I can assure you that macroeconomics (and economics in general) will not add a single penny to your trading account. Seriously, when was the last time you saw a macroeconomics professor parking his Ferrari in his Beverly Hills mansion?
What rules are you talking about? There are no rules when throwing a pair of dice or spinning a roulette wheel in terms of the outcome. And what you mean is "i just need to predict it correctly 51% of the time" ....... There is no predicting of the markets and all it takes is 1 person to fuck up your "prediction" this is why you shouldnt care about what happens on a single trade, win or lose. What you should care about is how well are you sticking to YOUR rules for enter, exiting, trade management etc. A trade audit every 20+ trades to see how your trades played out.
Even something like following a trend isn't always possible to identify until after the fact. For example, look at the S&P since 9/2/20. Is it in a new downtrend? Or just a slight dip as part of a larger uptrend?
There are ways to quantify a trend: using moving averages for instance, or regression lines. And then you can backtest such trend-following techniques and see that they are indeed profitable.
George Soros. And like I said previously, most macroeconomics professors don't even understand the fundamentals. I never claimed it was easy to get a clear picture of what's going on with the economy. And with such a hazy view, definitely not a good idea to bet large sums of highly leveraged money on it. For me personally, I had some fairly obvious predictions about how things would change as the lockdowns eased. All of them came true.
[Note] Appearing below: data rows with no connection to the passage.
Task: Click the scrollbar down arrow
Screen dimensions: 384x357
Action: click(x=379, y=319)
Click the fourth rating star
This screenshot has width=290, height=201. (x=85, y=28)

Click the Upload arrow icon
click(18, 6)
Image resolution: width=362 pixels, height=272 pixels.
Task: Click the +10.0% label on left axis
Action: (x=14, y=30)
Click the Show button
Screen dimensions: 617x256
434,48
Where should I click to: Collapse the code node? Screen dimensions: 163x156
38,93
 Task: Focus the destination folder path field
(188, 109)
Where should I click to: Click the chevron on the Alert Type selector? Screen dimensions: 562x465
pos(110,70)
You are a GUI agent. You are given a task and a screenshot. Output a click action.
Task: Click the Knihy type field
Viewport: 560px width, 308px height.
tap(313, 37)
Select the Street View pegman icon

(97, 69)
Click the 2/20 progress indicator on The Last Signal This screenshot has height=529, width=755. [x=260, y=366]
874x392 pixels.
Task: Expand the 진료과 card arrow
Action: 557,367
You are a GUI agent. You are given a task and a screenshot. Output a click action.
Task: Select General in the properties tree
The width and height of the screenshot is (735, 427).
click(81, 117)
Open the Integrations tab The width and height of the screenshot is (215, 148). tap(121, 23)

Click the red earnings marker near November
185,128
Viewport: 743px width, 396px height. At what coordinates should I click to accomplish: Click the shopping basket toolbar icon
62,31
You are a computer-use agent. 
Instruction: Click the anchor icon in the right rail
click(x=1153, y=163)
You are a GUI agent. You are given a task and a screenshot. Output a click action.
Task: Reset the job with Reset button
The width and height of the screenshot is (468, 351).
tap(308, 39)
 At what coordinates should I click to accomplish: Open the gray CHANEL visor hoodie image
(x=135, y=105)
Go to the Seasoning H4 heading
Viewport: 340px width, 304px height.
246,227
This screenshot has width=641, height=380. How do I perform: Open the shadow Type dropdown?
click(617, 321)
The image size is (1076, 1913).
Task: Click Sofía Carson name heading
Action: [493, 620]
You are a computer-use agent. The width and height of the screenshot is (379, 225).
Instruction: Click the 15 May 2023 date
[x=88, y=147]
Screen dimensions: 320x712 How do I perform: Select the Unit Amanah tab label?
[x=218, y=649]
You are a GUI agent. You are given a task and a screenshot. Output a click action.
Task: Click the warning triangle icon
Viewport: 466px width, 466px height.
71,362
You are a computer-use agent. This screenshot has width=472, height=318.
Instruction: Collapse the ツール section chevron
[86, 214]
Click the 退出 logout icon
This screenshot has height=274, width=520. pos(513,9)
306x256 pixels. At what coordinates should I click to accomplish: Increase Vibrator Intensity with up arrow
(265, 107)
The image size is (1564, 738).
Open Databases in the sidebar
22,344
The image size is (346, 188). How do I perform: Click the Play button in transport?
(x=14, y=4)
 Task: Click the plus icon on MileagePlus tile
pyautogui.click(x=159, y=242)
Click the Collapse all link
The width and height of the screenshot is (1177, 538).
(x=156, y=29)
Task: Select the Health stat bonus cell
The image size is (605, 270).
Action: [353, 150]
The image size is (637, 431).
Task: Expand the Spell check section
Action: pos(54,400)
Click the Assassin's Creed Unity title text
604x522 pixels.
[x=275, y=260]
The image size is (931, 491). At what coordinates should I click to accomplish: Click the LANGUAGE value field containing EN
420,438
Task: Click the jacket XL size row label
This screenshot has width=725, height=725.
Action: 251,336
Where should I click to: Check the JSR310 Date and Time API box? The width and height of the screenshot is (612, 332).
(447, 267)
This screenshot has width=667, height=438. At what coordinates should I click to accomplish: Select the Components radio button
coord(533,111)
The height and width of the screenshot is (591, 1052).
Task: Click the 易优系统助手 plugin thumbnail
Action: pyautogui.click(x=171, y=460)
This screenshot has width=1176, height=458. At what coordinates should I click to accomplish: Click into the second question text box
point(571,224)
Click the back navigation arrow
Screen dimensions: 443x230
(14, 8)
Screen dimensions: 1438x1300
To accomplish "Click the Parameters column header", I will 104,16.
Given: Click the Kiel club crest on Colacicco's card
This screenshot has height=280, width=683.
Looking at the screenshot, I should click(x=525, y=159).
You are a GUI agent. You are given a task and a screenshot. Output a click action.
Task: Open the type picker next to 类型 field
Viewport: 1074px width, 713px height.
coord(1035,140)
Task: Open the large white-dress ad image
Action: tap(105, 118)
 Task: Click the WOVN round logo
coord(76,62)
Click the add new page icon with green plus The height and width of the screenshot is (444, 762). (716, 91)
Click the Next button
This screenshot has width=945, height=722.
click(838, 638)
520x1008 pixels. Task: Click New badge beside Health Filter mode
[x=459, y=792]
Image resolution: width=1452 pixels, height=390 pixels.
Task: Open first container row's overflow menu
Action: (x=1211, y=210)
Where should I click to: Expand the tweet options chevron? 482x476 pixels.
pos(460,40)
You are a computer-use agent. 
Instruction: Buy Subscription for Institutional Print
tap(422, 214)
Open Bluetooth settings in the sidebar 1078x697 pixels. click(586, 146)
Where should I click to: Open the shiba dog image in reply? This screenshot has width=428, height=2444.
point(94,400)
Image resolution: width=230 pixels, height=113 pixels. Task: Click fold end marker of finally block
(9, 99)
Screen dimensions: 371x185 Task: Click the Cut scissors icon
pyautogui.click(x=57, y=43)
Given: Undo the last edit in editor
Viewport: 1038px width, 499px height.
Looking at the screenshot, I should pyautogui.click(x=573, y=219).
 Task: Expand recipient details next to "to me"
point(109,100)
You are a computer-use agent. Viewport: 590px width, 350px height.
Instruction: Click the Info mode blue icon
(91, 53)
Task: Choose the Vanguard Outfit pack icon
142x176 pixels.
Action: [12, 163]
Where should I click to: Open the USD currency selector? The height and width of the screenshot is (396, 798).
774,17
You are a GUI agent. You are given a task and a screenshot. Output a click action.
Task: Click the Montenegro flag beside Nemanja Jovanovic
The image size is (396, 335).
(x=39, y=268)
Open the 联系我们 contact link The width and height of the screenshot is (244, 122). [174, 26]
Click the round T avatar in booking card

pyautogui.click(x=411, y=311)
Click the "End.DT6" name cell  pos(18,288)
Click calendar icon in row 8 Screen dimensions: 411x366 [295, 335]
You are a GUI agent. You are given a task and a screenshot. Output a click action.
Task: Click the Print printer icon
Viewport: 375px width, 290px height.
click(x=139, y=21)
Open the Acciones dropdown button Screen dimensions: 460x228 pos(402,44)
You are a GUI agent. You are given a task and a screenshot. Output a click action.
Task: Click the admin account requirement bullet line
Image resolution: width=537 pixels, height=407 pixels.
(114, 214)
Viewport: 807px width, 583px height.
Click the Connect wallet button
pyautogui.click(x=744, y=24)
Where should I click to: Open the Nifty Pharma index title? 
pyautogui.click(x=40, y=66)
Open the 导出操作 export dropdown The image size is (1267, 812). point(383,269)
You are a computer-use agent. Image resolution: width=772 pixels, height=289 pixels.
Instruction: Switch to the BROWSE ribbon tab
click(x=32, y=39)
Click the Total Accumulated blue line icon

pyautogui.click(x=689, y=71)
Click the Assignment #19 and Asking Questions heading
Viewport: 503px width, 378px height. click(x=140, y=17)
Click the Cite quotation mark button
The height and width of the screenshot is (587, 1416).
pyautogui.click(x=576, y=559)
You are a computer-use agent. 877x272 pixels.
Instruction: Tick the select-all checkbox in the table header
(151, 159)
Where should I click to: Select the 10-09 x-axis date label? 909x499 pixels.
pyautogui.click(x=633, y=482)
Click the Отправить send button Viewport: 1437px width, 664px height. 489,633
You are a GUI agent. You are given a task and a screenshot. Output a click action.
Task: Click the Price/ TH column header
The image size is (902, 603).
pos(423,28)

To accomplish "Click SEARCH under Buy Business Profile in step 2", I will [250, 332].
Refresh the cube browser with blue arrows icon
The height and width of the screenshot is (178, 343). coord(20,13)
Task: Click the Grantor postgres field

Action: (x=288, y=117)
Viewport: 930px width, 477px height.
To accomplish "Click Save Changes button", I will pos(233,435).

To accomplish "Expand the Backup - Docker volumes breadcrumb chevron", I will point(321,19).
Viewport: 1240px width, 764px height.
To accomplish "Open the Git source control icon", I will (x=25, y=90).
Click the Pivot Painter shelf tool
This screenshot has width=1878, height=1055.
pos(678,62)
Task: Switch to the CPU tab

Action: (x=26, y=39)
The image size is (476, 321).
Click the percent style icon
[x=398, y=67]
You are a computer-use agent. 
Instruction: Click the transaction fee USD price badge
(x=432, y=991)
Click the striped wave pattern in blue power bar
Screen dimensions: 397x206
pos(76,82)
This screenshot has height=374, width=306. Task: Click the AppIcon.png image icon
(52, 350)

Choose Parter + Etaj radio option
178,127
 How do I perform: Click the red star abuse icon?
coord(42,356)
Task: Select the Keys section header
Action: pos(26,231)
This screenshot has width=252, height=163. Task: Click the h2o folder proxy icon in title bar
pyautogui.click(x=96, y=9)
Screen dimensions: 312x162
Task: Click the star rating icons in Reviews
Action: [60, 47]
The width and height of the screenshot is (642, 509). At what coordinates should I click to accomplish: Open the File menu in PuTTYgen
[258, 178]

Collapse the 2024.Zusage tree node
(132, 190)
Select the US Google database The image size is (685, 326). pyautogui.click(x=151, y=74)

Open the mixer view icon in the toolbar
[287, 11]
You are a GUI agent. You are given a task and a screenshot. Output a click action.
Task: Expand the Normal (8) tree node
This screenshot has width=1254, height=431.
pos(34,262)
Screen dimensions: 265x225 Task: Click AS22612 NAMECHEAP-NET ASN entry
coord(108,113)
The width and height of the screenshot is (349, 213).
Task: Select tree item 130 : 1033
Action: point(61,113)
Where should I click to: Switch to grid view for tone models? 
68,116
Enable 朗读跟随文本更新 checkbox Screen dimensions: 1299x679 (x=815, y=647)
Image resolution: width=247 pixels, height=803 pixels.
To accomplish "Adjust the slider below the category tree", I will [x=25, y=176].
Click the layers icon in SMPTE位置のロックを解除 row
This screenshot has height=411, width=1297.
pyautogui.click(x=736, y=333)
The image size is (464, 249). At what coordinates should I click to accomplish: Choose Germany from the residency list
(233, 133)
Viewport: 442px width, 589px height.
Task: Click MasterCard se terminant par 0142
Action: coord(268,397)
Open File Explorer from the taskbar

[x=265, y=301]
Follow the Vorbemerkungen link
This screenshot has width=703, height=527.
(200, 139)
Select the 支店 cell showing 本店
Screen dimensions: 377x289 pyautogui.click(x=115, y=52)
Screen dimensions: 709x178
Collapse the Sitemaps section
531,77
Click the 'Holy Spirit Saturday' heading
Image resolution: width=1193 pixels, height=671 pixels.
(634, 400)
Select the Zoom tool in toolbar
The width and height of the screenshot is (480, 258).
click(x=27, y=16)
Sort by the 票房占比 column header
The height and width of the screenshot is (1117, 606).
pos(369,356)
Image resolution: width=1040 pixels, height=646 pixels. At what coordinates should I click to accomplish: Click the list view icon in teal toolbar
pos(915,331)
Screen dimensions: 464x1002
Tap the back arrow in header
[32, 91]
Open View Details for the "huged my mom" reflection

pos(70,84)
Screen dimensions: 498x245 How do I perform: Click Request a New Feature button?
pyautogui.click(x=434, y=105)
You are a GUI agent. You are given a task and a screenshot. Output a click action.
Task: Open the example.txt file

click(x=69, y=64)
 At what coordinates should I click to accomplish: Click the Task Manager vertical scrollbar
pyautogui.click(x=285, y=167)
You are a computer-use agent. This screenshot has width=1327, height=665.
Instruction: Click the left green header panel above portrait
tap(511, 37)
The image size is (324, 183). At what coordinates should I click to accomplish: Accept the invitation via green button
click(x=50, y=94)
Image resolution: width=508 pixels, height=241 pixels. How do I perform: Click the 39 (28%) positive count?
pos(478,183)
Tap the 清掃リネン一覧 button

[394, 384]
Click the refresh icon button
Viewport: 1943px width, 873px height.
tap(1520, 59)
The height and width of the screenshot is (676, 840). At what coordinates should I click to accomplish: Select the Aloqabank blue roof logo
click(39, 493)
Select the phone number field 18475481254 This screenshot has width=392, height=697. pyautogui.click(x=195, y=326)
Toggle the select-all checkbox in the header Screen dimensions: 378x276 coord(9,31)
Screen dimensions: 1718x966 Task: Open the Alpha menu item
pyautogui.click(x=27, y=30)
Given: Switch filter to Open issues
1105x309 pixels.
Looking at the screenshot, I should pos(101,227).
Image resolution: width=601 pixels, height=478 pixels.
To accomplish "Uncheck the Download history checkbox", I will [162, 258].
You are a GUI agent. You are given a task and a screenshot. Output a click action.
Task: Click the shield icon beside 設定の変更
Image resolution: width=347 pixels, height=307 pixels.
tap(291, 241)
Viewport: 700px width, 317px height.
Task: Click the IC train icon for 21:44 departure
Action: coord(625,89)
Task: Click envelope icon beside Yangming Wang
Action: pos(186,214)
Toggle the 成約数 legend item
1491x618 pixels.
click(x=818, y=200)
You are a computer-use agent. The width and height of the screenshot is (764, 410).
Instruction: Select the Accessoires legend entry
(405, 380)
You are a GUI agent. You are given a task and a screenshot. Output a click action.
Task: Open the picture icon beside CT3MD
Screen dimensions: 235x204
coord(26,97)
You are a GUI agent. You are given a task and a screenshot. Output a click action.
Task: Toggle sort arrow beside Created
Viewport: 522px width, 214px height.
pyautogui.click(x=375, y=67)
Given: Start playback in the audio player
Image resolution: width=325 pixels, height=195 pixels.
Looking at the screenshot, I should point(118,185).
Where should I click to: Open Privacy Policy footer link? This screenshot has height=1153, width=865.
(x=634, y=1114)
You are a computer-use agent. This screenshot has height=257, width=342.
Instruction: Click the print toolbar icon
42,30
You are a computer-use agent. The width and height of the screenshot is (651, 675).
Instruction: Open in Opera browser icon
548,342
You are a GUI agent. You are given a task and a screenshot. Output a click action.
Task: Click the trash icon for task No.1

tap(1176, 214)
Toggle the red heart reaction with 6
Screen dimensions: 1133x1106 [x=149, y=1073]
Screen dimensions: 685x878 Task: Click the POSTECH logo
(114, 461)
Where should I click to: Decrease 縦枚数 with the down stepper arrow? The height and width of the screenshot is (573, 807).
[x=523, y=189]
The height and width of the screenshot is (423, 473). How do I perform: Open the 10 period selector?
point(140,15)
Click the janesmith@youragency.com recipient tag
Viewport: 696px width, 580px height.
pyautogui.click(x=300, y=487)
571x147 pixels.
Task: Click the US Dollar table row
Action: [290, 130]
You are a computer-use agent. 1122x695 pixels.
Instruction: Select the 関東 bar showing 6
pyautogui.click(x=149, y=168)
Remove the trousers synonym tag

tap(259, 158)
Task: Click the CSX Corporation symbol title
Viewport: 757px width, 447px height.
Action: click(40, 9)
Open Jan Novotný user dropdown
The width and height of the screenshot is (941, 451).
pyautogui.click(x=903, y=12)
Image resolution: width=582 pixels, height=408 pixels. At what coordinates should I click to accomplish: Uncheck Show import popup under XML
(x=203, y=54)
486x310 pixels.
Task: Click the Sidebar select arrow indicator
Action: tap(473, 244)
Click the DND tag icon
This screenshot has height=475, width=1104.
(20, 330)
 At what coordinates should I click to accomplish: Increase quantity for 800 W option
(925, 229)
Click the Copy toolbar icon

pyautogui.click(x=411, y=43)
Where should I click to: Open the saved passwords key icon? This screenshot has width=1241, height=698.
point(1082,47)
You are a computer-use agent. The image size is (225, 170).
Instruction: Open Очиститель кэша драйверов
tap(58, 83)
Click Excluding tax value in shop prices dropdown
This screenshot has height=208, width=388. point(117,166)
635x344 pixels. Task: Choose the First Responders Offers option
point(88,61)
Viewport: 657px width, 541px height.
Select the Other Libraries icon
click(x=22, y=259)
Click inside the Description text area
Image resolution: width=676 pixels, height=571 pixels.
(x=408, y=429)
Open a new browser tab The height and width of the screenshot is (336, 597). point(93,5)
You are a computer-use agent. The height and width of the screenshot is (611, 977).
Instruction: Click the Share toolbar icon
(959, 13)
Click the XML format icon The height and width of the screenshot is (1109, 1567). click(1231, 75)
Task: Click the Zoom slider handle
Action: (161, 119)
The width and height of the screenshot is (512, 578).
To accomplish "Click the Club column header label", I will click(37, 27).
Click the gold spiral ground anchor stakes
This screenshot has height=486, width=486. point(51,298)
What does the context say? there is your answer. And that answer would be based on the probability of being correct 51% of the time. The way the casino makes its profit is by paying you winnings that are lower than the odds that would make a game break-even. For example, if the casino made you risk $110 to win $100 on a coin toss, in the long run, the casino would make a profit. 50% of the time, they'd lose $100.
Hop off George Soros's dick. Second, there havent been enough lockdowns to say your "predictions" have a high probability win rate in the long run. Dumb logic.
Easy, you short the market when the price closes below a certain moving average, for instance. It is a little more complicated than that of course but that's the general idea. Again, we don't care about the direction of the market, we just follow it, up or down it does not matter.